● **Verständnis prüfen**:
1) Schreiben Sie aus dem Text über Telefonphobie den Abschnitt wortgetreu ab, der mit „Mehr soziale Ängste“ beginnt und bis „vielen jungen Menschen.“ reicht.
2) Wie viel Prozent der Jugendlichen benutzen laut der im Text über Telefonphobie genannten JIM-Studie 2020 täglich Whatsapp?
3) Führen Sie den Text über Telefonphobie im Anschluss an seinen letzten Satz weiter.
:: Vorliegender Text
Thomas Adler, Psychotherapeut
Johann litt lange an Telefonphobie. Ein Anruf beim Arzt oder eine unbekannte Nummer auf dem Display lösten Panik in dem 23-Jährigen aus. Mit SMS, Whatsapp-Nachrichten und E-Mails versuchte er, dem Telefonieren aus dem Weg zu gehen. Wenn das nicht ging, hat der Student oft den Weg zur Arztpraxis oder zum Friseursalon auf sich genommen, um persönlich einen Termin zu vereinbaren. Im Gegensatz zum Telefonieren war das kein Problem. Damit ist Johann nicht allein, wie Psychotherapeut Thomas Adler berichtet. „Angst vor dem Telefonieren ist nicht selten, entsprechende Probleme werden in jeder psychotherapeutischen Praxis regelmäßig und tendenziell häufiger vorgebracht.“ Dabei handle es sich oft um Menschen, die bereits umfassendere psychische Probleme wie soziale Phobien und depressive Störungen haben.
Mehr soziale Ängste bei jungen Menschen
Allgemein kommen soziale Ängste bei jüngeren Menschen häufiger vor. „Als mögliche Disposition kann die noch weniger stabile Persönlichkeitsstruktur jüngerer Menschen sowie die schwieriger werdende Identitätsfindung gesehen werden“, sagt Adler. Auch die vorgegebenen Perfektionsansprüche durch soziale Medien und auch Familie und Gleichaltrige wirkten sehr verunsichernd. So entstehe ein geschwächtes Selbstwertgefühl und die Angst, im sozialen Austausch nicht „präsentabel“ zu erscheinen. „Der kurzfristig naheliegende Ausweg besteht dann im Meiden der ,Prüfungssituation‘ des Gesprächs“, sagt der Psychotherapeut. Das Telefonieren wird also aus Angst vor dem Scheitern im sozialen Austausch immer weniger. Und das inzwischen bei vielen jungen Menschen.
Telefonphobie: Messenger ersetzen Telefonate
So zeigt auch die 2018 herausgebrachte JIM-Studie (Jugend, Information, Medien), dass nur noch jeder fünfte Jugendliche in Deutschland zwischen zwölf und 19 Jahren das Handy täglich zum Telefonieren nutzt. In den folgenden Jahren wurde das Telefonieren in der Studie nicht mehr berücksichtigt. Im Gegensatz dazu sind Social Media und Nachrichtendienste für junge Menschen immer wichtiger und beliebter geworden. Aus der JIM-Studie 2020 geht hervor, dass 86 Prozent der Jugendlichen täglich Whatsapp benutzen und diese im Schnitt 22 Nachrichten pro Tag bekommen. Es wird also stetig mehr Abstand zu dem Gespräch am Telefon genommen – das Schreiben einer Nachricht geht meist schneller und kostet nicht so viel Überwindung. Durch die mangelnde Übung verschlechtere sich schließlich die Fähigkeit des Telefonierens, so Adler. Das kann in vielen Fällen die Versagens- und Schamgefühle verstärken, die dann zu einer Telefonphobie, wie sie Johann erlebte, werden. Zudem führe dieser Rückzug oftmals auch zu einer Verschlechterung der allgemeinen psychischen Situation und in einigen Fällen sogar zu einer depressiven Entwicklung.
::::
:: Datenauszug
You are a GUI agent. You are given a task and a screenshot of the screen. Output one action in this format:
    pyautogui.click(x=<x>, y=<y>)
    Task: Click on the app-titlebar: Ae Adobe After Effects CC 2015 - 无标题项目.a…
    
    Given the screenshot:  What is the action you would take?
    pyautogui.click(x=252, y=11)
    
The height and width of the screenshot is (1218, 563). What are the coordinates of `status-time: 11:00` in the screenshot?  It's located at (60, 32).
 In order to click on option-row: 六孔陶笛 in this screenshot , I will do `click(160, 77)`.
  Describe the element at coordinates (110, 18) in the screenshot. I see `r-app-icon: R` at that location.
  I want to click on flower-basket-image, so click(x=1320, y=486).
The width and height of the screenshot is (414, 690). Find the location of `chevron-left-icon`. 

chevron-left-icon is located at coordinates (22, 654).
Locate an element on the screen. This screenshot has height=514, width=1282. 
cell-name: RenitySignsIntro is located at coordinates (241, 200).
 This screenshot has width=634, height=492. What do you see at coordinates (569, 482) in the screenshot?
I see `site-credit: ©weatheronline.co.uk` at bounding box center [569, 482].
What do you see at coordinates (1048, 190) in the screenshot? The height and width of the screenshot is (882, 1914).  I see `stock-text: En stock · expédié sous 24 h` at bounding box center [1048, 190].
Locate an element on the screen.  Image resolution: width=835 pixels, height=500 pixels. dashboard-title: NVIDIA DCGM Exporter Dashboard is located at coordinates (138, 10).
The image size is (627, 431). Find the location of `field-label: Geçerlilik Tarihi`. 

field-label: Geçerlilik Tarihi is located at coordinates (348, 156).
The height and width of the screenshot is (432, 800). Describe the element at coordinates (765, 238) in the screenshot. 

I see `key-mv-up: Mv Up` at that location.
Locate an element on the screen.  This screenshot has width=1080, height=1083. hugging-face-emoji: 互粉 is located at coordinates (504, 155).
::::
● **Schriftliche Antworten**:
1)
Mehr soziale Ängste bei jungen Menschen
Allgemein kommen soziale Ängste bei jüngeren Menschen häufiger vor. „Als mögliche Disposition kann die noch weniger stabile Persönlichkeitsstruktur jüngerer Menschen sowie die schwieriger werdende Identitätsfindung gesehen werden“, sagt Adler. Auch die vorgegebenen Perfektionsansprüche durch soziale Medien und auch Familie und Gleichaltrige wirkten sehr verunsichernd. So entstehe ein geschwächtes Selbstwertgefühl und die Angst, im sozialen Austausch nicht „präsentabel“ zu erscheinen. „Der kurzfristig naheliegende Ausweg besteht dann im Meiden der ,Prüfungssituation‘ des Gesprächs“, sagt der Psychotherapeut. Das Telefonieren wird also aus Angst vor dem Scheitern im sozialen Austausch immer weniger. Und das inzwischen bei vielen jungen Menschen.

2) 86 Prozent.

3)
Adler rät, sich mit der Telefonangst wie mit jeder sozialen Phobie auseinanderzusetzen und die eigenen Maßstäbe etwa an Originalität und Schlagfertigkeit auf ein „menschliches Maß“ zu reduzieren. Zudem sei es hilfreich, dem Gegenüber vor dem Gespräch mitzuteilen, dass einem das Reden nicht leichtfällt. „Muss man das Problem nicht verstecken, so wird es schon etwas kleiner“, sagt der Psychotherapeut. „Weiterhin sollte man sich immer wieder verdeutlichen, dass man im Gesprächsverlauf jederzeit das Recht hat, ,nein‘ oder ,da muss ich erst mal drüber nachdenken‘ zu sagen.“ Sollten die Ängste aus eigener Kraft unüberwindbar erscheinen und zu einem sozialen Rückzug führen, sollten sich Betroffene an einen Fachmann oder eine Fachfrau wenden.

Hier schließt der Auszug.